There should be a governmemt owned not for profit formed to build and operate the fibre backbone and SPs could rent links to it.
Posted Thursday 18th September 2008 01:34 GMT
Is this anything to do with the WAG getting in to bed with Geo on the Fibrespeed project to fibre up Business parks in north Wales where currently there's no-one else but BT?
Posted Thursday 18th September 2008 01:34 GMT
The Welsh assembly gets its money from English taxpayers just like the sweaties. No wonder England is so behind, all the money is being robbed!!!
Posted Thursday 18th September 2008 09:01 GMT
BT are the last people your pay when you become unemployed. after that they wont give you a phone line again, they will have lost 50% of connections by early next year
Posted Thursday 18th September 2008 09:01 GMT
im seriously getting pissed off with subsidising scotland and wales... when england is the shittest of the 3 now...

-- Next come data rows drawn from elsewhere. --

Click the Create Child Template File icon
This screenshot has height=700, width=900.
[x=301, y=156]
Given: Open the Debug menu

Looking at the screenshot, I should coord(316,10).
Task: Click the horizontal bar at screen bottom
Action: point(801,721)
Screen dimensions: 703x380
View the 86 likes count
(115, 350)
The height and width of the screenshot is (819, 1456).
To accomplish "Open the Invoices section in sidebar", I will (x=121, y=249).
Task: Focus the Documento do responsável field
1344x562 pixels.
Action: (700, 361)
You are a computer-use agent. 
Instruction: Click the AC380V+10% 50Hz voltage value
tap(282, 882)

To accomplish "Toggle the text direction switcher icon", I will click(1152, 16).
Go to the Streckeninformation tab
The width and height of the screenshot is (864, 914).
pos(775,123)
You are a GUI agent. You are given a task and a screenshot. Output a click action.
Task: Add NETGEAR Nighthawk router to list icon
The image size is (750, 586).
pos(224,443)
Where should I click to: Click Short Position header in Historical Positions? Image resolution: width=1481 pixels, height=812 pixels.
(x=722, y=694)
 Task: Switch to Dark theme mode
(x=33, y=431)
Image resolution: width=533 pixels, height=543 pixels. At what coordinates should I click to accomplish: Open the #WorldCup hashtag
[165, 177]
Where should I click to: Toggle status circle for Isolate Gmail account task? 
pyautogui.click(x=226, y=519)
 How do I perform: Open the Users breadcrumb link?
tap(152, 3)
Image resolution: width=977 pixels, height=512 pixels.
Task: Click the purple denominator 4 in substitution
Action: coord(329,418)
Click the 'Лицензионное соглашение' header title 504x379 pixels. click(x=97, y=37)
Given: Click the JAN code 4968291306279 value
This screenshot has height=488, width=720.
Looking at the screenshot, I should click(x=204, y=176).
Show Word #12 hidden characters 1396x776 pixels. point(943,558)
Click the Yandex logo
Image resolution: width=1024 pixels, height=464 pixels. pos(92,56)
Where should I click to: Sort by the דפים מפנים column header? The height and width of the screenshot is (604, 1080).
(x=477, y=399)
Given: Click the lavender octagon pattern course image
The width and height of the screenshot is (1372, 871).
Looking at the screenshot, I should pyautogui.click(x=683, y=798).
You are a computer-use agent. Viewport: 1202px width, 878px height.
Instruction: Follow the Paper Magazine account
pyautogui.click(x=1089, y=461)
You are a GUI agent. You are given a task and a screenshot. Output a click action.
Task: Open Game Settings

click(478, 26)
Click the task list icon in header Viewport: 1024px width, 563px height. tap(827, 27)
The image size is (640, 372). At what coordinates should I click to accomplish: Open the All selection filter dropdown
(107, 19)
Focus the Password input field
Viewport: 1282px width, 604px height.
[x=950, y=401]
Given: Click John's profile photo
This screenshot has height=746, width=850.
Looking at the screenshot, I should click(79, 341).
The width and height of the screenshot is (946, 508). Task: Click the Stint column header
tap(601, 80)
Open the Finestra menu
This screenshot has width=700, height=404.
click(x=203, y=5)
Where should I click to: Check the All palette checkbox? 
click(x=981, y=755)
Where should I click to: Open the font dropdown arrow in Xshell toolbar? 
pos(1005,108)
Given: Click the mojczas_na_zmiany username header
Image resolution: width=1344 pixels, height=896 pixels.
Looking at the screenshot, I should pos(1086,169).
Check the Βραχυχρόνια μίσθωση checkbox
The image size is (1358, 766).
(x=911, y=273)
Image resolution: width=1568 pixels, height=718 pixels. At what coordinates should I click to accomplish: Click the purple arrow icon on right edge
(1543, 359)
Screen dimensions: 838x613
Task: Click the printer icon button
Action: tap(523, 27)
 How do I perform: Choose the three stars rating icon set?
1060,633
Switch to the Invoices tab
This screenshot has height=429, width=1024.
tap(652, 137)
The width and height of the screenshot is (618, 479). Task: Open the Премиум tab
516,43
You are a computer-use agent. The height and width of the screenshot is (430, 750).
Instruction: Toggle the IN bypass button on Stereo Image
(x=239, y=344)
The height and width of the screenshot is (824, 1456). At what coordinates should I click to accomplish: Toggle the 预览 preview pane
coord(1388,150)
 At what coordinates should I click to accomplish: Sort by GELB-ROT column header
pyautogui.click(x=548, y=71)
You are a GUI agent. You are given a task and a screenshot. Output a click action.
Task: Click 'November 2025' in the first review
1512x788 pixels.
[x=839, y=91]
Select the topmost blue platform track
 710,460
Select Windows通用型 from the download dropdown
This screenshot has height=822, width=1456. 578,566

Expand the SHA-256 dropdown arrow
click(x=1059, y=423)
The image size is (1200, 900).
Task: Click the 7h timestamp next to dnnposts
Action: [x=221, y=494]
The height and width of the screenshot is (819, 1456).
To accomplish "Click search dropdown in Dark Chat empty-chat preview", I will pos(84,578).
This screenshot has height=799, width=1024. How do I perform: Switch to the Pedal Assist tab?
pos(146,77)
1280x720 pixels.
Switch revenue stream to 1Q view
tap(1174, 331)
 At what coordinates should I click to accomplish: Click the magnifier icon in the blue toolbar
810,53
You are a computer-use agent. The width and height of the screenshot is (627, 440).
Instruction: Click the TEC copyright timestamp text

Posted Thursday 18th September 2008 09:01 GMT
I'm sure BT would be gnawing your arm off up to the shoulder if you went for that one:
1) How it looks now: BT builds operates and owns a fibre network. BT does its damndest to keep the costs of building and operating same as low as possible to maximise the profit generated from end users.
2) Your way: BT* builds (and bids to operate) a fibre network owned and paid for by the Government. BT does its damndest to make the build as expensive as possible (unforseen cost overruns above their nice, low bid to do same) to maximise its profit over what it has to spend to lease back bits of it to sell on to the end users. After securing the 10 year operating lease, they find that due to some build decisions the operating costs are higher than originally predicted and after renegotiation the goverment decides to double the operating fees (oh yes they will - see HMRC and the Mapeley STEPS deal for an example).
With option 2 they get paid three times! Once for putting it together in the first place, once for running it and once for selling it on. Also you have the additional costs of the gravy-train fibre quango in the middle to cover. Who pays for the pork? That'll be us the end users then. Either by inflated lease costs driving up the retail price or in our taxes providing subsidy to the fibre quango to keep the lease costs down.
*Who else can they get to do it?
Posted Thursday 18th September 2008 11:51 GMT
this depression is going to deathly reap out the parasites.
BT has become too top heavy for a while now - what we really need is just the engineers to service the equipment, local councils could do that just by employing the engineers.
BT has quite a few unfair advantages that may mean it can cling on longer but ultimately it is not a lean mean organization, if it cannot fund the extension of a network itself it is at death's door, as people cash strip this country.
Posted Thursday 18th September 2008 14:54 GMT
Won't someone please think of the poor sheep.